Ottone fu incoronato il 21 ottobre del 1209, a Roma, nella Basilica di San Pietro, Imperatore del Sacro Romano Impero. In cambio rinunciava ad ogni pretesa sui territori pontifici in Italia, promettendo di riportare allo Stato Pontificio la Marca di Ancona, il Ducato di Spoleto, l’ex Esarcato di Ravenna e la Pentapoli, che già s’erano ribellati al nuovo pontefice, e convenendo poi con Innocenzo III di lasciar perdere il Regno di Sicilia. Ottone IV si impegnò persino a rispettare le prerogative papali nelle elezioni dei vescovi tedeschi e a riconsegnare alla Chiesa tutti i redditi di sedi vacanti che erano confluiti nel tesoro imperiale. Dopo aver lasciato Roma, però, Ottone IV ricusò ogni sua promessa e, prima occupò i territori che aveva promesso al Papa, poi tornò nell’Urbe minacciando il pontefice nel tentativo di farsi riconoscere il diritto alla corona imperiale per la nomina di tutti i benefici vacanti. Innocenzo III lo scomunicò ed allora Ottone IV invase il Regno di Sicilia.

Quanto avvenne è ben descritto nella Cronaca di Fossa Nova, nella versione redatta da Scipione Volpicella: “1210 Ottone detto Imperatore, com’ebbe passato in Toscana la state, nel mese di Novembre, represso dal Signor Papa scomunicato, col consiglio di Pietro Conte di Celano e col consiglio di Diopoldo entrò nel Regno di Puglia. Celebrato ch’ebbe la fesa di San Martino a Sora, vide tutta la terra sino a Capua venuta in suo potere. E con quella celerità che potette maggiore si dirizzò contro Aversa, e la tenne assediata fino alla Natività del Signore. Non riuscendogli d’occupar questa terra, tornò in Capua, e quivi svernò, facendo macchine atte ad espugnar le Città, che non volevano condiscendere a sottomettersi a lui.
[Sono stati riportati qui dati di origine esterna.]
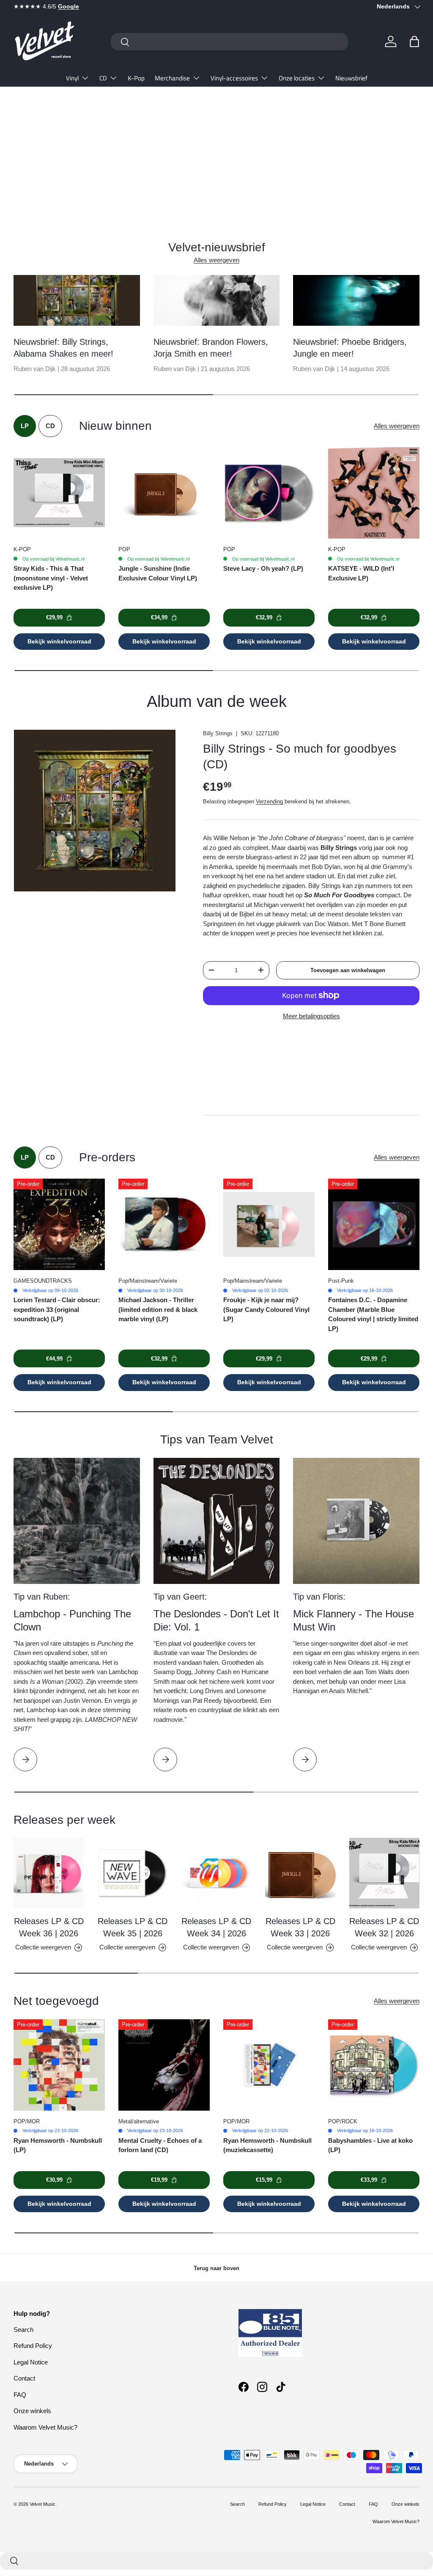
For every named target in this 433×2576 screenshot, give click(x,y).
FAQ (20, 2394)
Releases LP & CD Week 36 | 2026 (49, 1927)
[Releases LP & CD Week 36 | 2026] (49, 1873)
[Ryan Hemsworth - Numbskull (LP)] (59, 2065)
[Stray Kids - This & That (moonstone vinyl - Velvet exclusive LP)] (59, 493)
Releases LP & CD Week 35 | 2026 (132, 1927)
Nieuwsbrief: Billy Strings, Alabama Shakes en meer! (63, 348)
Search (23, 2329)
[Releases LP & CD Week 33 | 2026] (300, 1873)
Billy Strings (218, 733)
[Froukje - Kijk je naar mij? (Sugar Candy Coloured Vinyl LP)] (269, 1224)
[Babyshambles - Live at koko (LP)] (373, 2065)
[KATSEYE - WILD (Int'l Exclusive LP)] (373, 493)
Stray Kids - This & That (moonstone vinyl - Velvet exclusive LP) (51, 578)
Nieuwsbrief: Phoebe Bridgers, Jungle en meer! (350, 348)
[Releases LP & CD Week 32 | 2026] (384, 1873)
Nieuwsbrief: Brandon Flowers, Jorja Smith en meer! (210, 348)
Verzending (269, 801)
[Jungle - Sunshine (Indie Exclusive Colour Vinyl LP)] (164, 493)
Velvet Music (42, 2504)
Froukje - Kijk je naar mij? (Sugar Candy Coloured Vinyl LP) (266, 1309)
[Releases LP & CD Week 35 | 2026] (132, 1873)
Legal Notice (31, 2362)
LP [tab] (25, 425)
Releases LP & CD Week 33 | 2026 (300, 1927)
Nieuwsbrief (351, 78)
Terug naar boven (216, 2268)
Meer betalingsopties (311, 1016)
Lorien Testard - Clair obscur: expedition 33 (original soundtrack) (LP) (57, 1309)
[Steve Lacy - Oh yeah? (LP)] (269, 493)
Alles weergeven (216, 260)
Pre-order (37, 173)
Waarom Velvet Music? (45, 2427)
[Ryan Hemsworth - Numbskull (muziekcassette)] (269, 2065)
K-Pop (136, 78)
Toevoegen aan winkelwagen (347, 970)
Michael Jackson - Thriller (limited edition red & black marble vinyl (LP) (157, 1309)
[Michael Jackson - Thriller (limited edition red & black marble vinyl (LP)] (164, 1224)
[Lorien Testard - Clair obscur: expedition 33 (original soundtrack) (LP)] (59, 1224)
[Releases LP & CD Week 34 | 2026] (216, 1873)
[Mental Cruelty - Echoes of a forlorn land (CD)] (164, 2065)
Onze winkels (32, 2410)
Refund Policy (33, 2345)
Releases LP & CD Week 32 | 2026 (384, 1927)
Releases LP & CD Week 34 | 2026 (216, 1927)
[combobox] (229, 41)
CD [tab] (50, 425)
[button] (414, 41)
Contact (24, 2378)
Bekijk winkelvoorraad (59, 641)
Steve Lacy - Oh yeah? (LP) (263, 568)
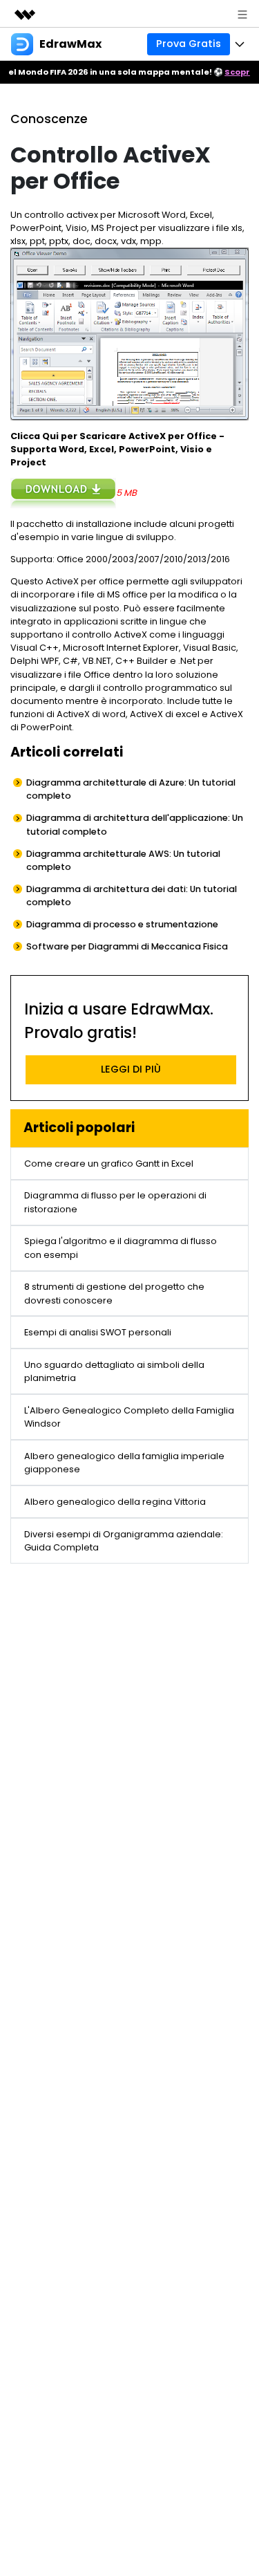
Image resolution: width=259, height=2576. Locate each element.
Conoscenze (49, 119)
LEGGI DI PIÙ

1211. Sopraggiungengo la state, tutta la Puglia e Terra di Lavoro e grandissima parte della Calabria condiscesero a giurar fedeltà ad Ottone detto Imperatore. Vennero in questo mezzo ad Ottone detto Imperatore i Messi della Germania, i quali gli dissero tutta Germania essere ribellata. E tutti gli Arcivescovi, Vescovi, Abati, Duchi, Principi, Conti, e tutti i Baroni della Germania elessero Federigo re di Sicilia ad Imperatore, e mandarono Nunzi in Sicilia, acciocchè sano e salvo menassero il detto Federigo in Germania a pigliare la possessione dell’Impero. Il che com’ebbe udito l’Imperatore Ottone detto di sopra, congregò i Conti di Puglia e di Terra di Lavoro, e con questi confermò la pace ed il suo buon volere. Con l’animo dentro di se addolorato tornò in Germania, macchinando in qual modo possa pigliare il sopraddetto Federigo Re di Sicilia, se questi s’ardisse di mettersi in via o per mare o per terra”.